A common mistake is trying to migrate every historical record into the new ERP. For most Indonesian SMEs, migrating the last 2–3 years of transactions is sufficient — older data can be archived in its original format and accessed when needed. Migrating 10 years of messy historical data adds months to the project and introduces quality risks to the new system. Define a clear historical data cutoff date upfront and stick to it. The new system starts clean; the old system becomes the archive.
The final migration — from the last day of parallel running to go-live — is the highest-stakes data operation in the project. It must be completed within a defined cutover window (typically a weekend) because business operations stop while it runs. Plan the cutover migration in a detailed run book: every step, who executes it, how long it takes, how you verify it completed, and what you do if it fails. The run book should be rehearsed in the staging environment at least once before go-live weekend. Assign a dedicated migration engineer to execute the run book while the rest of the team monitors system health.

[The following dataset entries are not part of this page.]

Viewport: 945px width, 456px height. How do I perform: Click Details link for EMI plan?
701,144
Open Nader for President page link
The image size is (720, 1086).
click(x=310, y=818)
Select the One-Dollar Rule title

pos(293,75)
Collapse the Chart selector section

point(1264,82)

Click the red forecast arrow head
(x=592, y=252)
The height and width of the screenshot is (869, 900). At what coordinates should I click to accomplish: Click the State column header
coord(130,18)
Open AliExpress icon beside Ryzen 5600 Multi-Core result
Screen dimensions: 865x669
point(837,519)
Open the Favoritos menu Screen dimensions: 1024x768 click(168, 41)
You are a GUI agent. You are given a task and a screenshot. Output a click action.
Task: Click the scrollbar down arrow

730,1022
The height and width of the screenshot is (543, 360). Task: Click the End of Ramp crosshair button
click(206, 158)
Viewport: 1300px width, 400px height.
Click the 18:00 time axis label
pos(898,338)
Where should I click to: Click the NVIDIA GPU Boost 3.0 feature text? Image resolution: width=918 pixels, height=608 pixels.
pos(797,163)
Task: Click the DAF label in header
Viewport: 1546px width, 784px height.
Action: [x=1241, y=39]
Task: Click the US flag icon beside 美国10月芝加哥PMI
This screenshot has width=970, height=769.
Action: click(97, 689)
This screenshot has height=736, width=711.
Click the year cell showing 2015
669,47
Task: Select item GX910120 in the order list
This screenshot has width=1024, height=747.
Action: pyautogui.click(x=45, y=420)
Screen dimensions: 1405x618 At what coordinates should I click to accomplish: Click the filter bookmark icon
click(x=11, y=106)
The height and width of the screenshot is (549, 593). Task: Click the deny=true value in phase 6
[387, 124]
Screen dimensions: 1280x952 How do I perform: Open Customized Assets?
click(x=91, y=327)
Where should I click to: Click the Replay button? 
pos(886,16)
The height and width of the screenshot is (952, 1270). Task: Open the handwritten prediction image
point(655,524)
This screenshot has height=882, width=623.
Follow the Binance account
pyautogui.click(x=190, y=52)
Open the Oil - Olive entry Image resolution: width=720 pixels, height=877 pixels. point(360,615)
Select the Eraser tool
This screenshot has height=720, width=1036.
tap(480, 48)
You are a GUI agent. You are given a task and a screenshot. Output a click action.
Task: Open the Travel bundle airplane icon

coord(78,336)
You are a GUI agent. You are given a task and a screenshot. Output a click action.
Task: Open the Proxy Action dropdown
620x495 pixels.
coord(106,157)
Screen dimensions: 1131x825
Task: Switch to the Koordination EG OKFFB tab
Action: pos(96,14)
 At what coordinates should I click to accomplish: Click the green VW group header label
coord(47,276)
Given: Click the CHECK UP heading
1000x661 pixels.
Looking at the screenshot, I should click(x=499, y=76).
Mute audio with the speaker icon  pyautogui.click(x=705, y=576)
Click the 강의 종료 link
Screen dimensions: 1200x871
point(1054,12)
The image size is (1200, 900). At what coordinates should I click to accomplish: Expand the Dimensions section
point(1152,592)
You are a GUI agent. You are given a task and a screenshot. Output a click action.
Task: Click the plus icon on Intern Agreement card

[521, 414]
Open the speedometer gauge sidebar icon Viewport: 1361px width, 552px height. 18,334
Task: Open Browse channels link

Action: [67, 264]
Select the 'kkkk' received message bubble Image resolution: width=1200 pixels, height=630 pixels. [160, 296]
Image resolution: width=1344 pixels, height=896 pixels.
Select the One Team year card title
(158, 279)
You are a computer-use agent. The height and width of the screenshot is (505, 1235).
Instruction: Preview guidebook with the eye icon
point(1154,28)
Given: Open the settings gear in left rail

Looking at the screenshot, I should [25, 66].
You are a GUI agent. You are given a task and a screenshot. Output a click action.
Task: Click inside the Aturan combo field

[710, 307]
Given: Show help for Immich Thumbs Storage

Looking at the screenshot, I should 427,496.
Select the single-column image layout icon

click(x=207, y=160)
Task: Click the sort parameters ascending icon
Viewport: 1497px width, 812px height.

Data quality doesn't end at go-live. New data enters the system every day, and without data governance processes, quality degrades over time. Establish data entry standards: required fields, approved code formats, validation rules in the UI. Appoint data stewards per entity type who run monthly data quality audits. Set up automated alerts for data quality violations — records with missing required fields, transactions with unusual amounts, or new vendor records that duplicate existing ones. Good data quality is the foundation of useful ERP reporting; poor data quality makes every report unreliable.